§ **Required task**:
Will you copy the records word for word, starting at the line that contains "Given: Select the" and ending at the line that contains "Looking at the", with the pictures left out?

** start Dataset rows **

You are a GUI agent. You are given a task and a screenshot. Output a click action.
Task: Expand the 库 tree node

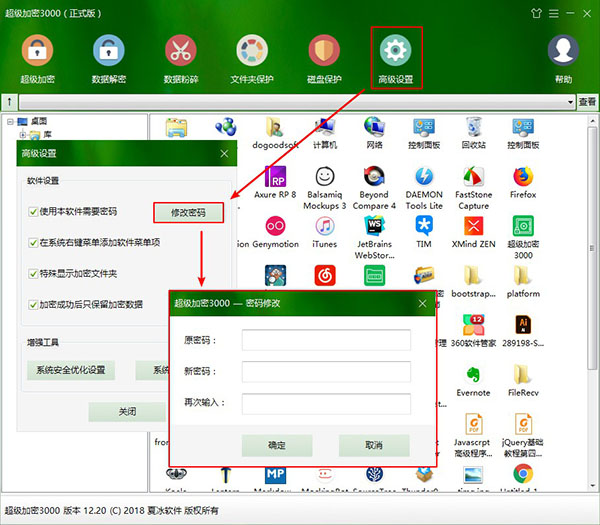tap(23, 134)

** end Dataset rows **
** start Dataset rows **

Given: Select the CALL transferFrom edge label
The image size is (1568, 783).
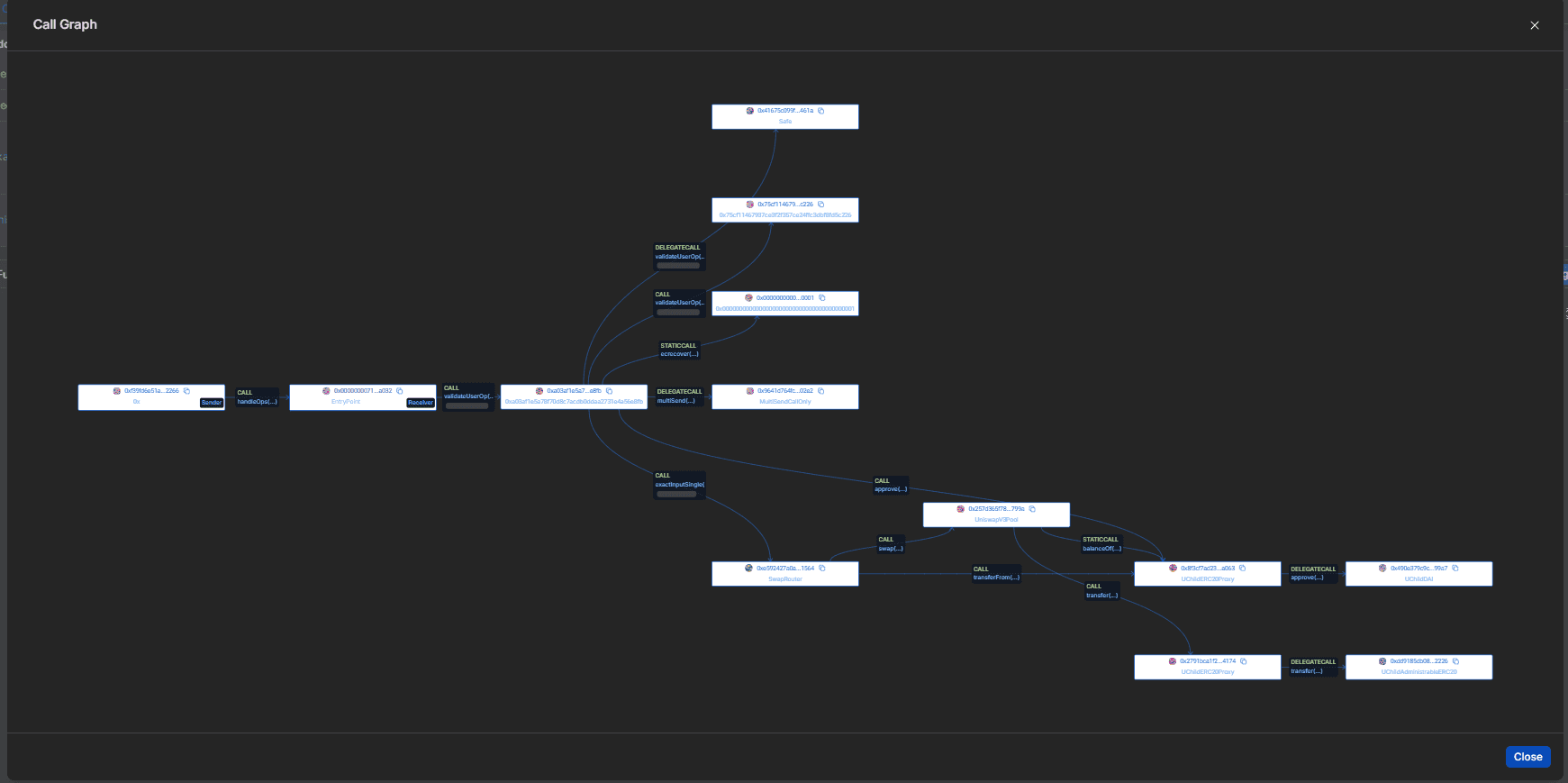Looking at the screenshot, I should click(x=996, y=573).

** end Dataset rows **

§ **Response below**:
Given: Select the CALL transferFrom edge label
The image size is (1568, 783).
Looking at the screenshot, I should click(x=996, y=573).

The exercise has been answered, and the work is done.